Stored data:
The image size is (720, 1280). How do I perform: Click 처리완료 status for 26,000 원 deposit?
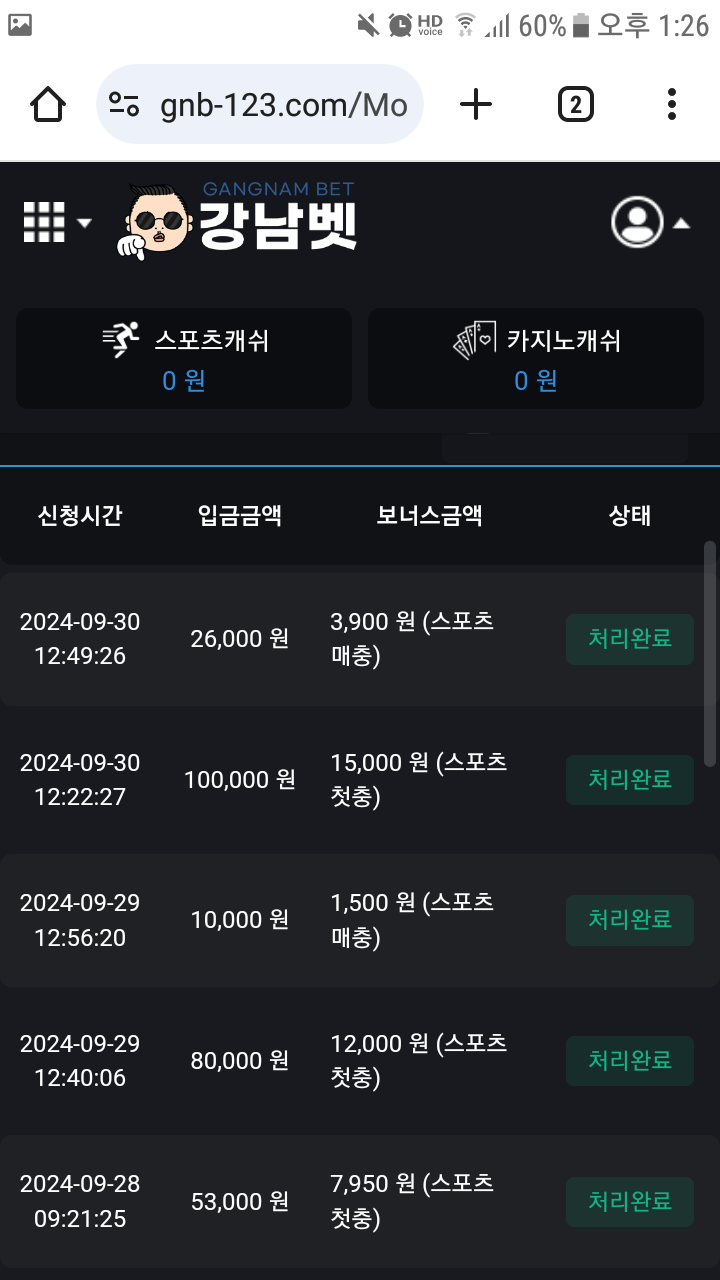(630, 639)
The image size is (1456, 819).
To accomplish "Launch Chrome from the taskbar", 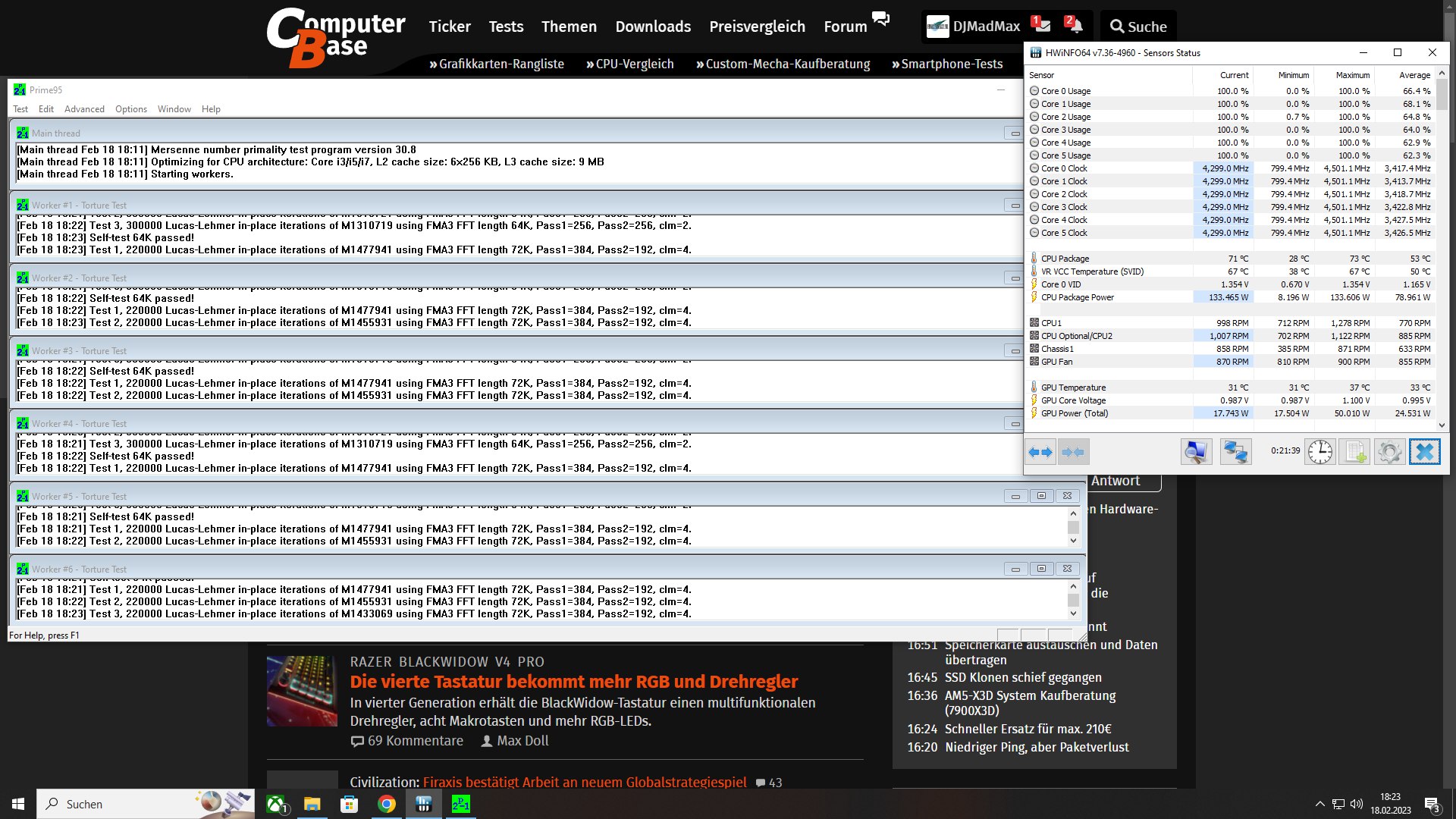I will point(387,804).
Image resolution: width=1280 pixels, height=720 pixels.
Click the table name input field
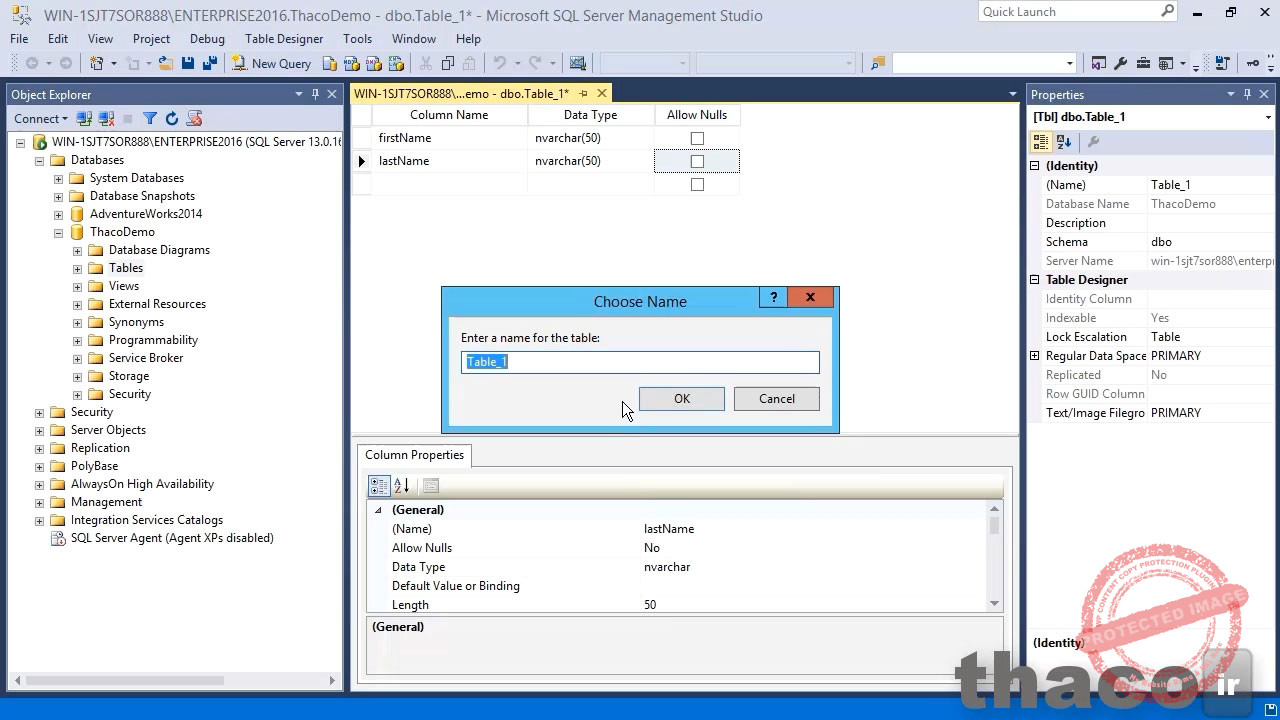(x=640, y=361)
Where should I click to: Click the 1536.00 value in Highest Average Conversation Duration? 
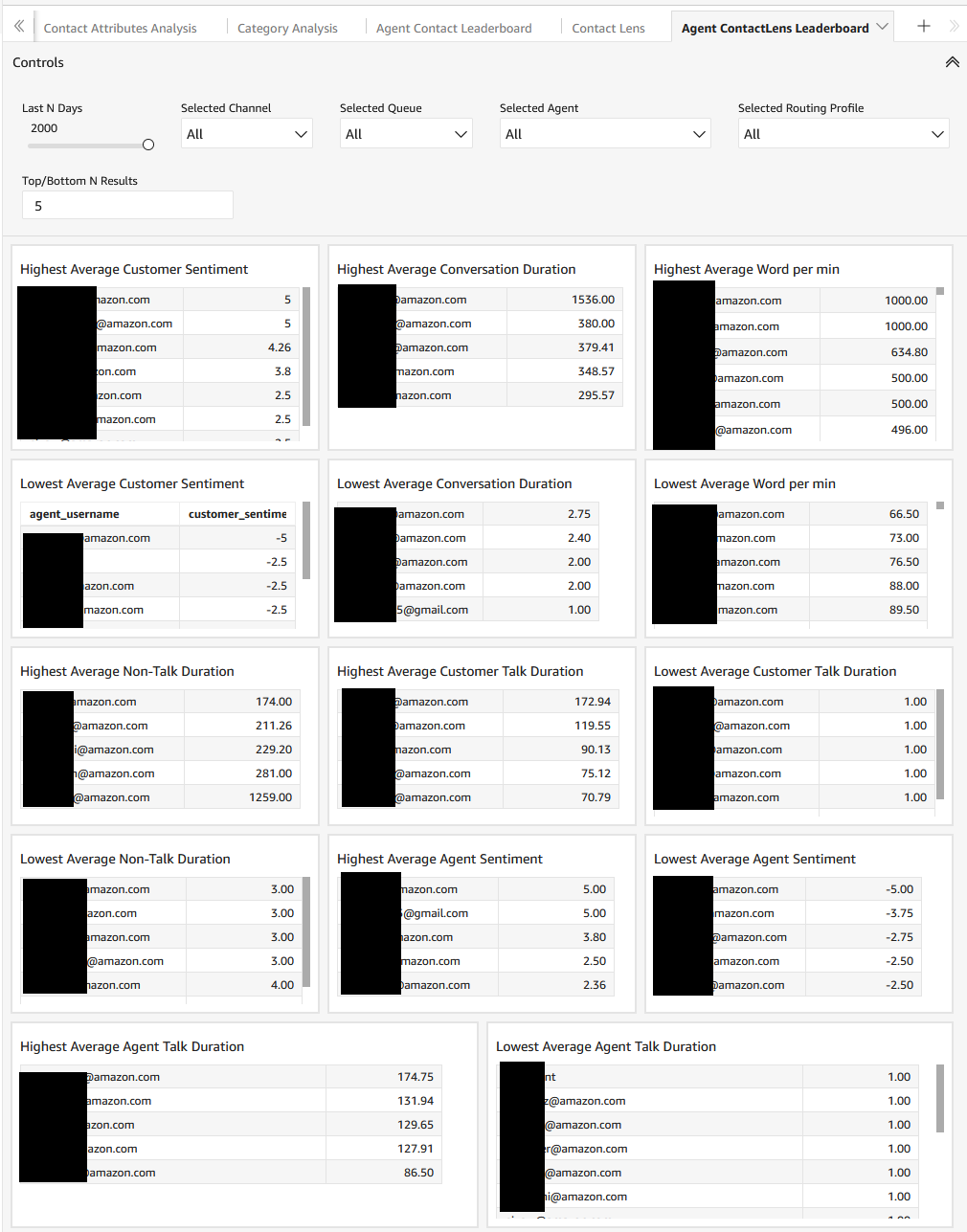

Exercise description: Output the lines from the one containing "Image resolution: width=1280" through the end of the rows as a JSON list of strings, one string per line. Leave out blank lines and the pictures.

Output for this exercise:
[
  "Image resolution: width=1280 pixels, height=720 pixels.",
  "Click the table name input field",
  "(x=640, y=361)",
  "Where should I click to: Click the 1536.00 value in Highest Average Conversation Duration? "
]